How To Close Down Your Vegetable Garden for the Winter

We winterize our kitchens and cars, so why not winterize our garden as well?

The truth is, most of us do it without really thinking about it. Every time you rake the lawn or harvest your last bushel of tomatoes before frost, you’re taking a few cursory steps toward winterizing your garden.

But there’s more to it. Here’s why it’s important to winterize a vegetable garden, what tools you’ll need and how to actually do it.

Vegetable Garden Winterization 101

Why Winterize a Garden?

Garden winterization is just good housekeeping. It looks better than a tangled mess of dead plants, plus it cuts down on the spread of pests and diseases. If you mix your edibles and ornamentals together, then you’ll appreciate garden winterization for a different reason: It could mean the difference between life and death for some perennials.

What Tools Are Needed?

When you’re ready to winterize your garden, these are the most important tools to have on hand:


    • Hand pruners to clip off thick-stemmed produce, like peppers.

    • Shovel to dig up root vegetables and dig leaves into the soil.

    • Chipper/shredder to shred leaves.

    • Wheelbarrow to move plant debris out of the garden.

    • Rake for cleanup and to spread leaves and compost.

How to Winterize Your Vegetable Garden

Follow these steps and you’ll be ahead of the game in the spring.

  1. Harvest vegetables. This, of course, depends on the weather so keep an eye on the forecast. When there’s a light frost due, you can save some of your plants by covering them at night. This may buy you a couple of weeks of extra gardening time. You also can take potted vegetables and herbs to an attached garage to keep them safe. Tomatoes harvested early, in anticipation of a frost, should turn color as long as they’ve reached the green mature stage (look for faint yellow or pink hues on the shoulders). Place them in a single layer in an uncovered box at indoor temperatures.

  2. Dispose of debris. Once a hard freeze (25 to 27 F) kills your crop, remove the dead plant debris and put it in the trash. You don’t want it in the garden, where it can harbor insect eggs or disease. Don’t put it in your compost pile either, because chances are the pile won’t heat up enough to kill any pathogens.

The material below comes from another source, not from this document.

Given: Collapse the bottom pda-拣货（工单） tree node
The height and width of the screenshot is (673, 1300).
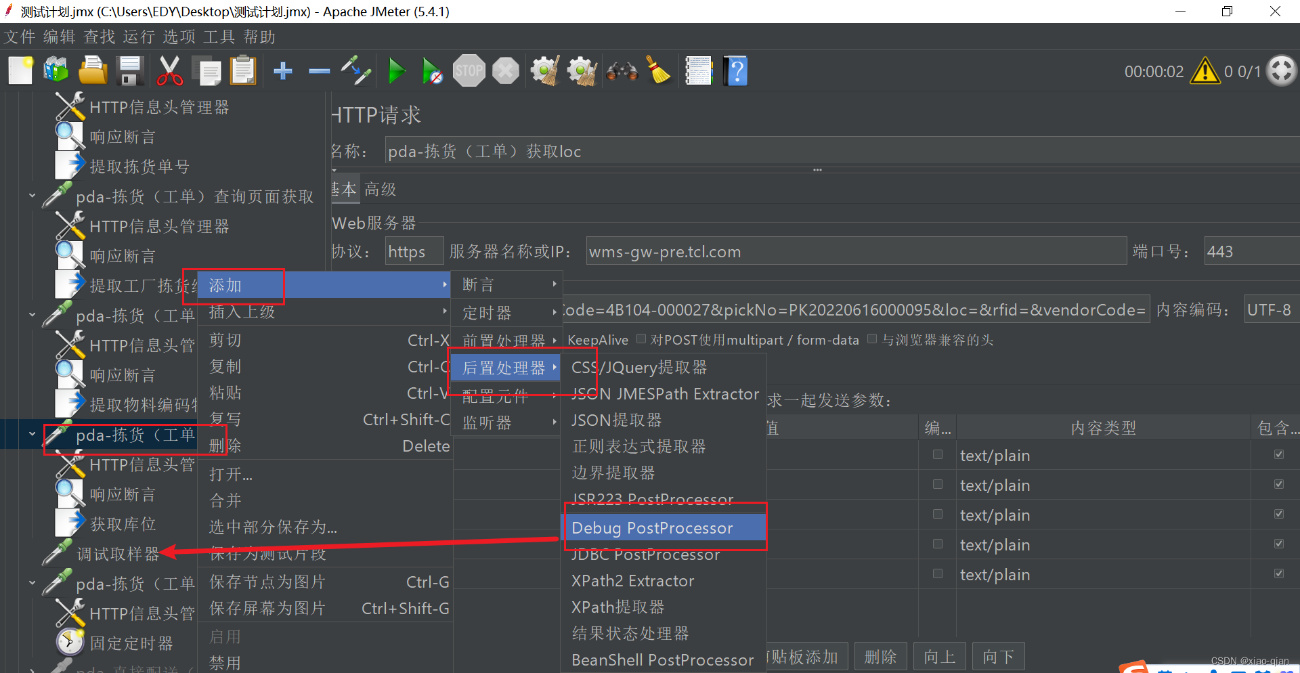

  3. Dig leaves into soil. This is more work, but gardeners can attest to how it helps the soil in the long run. Mixing leaves into the soil speeds decomposition and aerates the soil. One way to do this is to dig a trench eight to 12 inches deep, line it with leaves, then cover with soil. Next spring, plant your rows adjacent to the amended soil. Then in fall, dig leaves into the harvested rows and leave the amended soil untilled in anticipation of planting the following spring.

  4. Cover soil. It’s been said that nature abhors bare soil. That’s why it created weeds for quick cover during the growing season and falling leaves for protection over the winter months. You can follow nature’s lead in several ways:

  • Spread compost. Really. You can spread compost any time because it makes a great moisture-protecting mulch during the growing season and a great erosion-preventing mulch during the winter.

  • Spread leaves. Shredded leaves are preferred because they’re not as apt to blow away. It’s a good idea to lay some undisturbed leaves, too, because they offer an overwintering spot for butterfly larvae and eggs.

  1. Sow a cover crop. Covering soil with plants is a good alternative to leaves. It involves growing plants such as clover, barley, millet and winter rye for a short while before turning them over to replenish the soil and improve its texture. Those plants sprout quickly and grow fast, so the soil has protection before winter sets in.

  2. Protect plants. During the summer you protected your vegetables from animal browsing. As you head into winter, it is more likely you’ll need to protect hardy vegetables from the weather. Hardy plants such as spinach will survive even under a blanket of snow, although they’ll certainly stop growing. Root vegetables and plants such as kale and broccoli can keep going into the low 20s F if you protect them with a floating row cover, essentially a miniature hoop house that acts as a greenhouse.

  3. Plant. Mid to late fall is the time to sow garlic, which will grow in spring and be ready to harvest next summer. You might also get a quick crop of radishes to mature if you have a cold frame or floating row cover. Fall is also a good time to plant raspberries and blackberries, making sure to mound the soil around their base to keep them from frost heaving. Speaking of which, frost heaving is a serious concern in cold-winter areas with newly planted perennials. So if you mix your edibles and ornamentals together, make sure the garden is well mulched going into winter.

  4. Dig up root vegetables. Although the top portion will die with a freeze, the business end of root vegetables is protected underground. You can cover the plants with straw and dig up the buried portion any time the ground isn’t frozen. It’s particularly easy with sunchokes, a perennial sunflower with edible tubers, which uproots easily with its thick, rigid stems.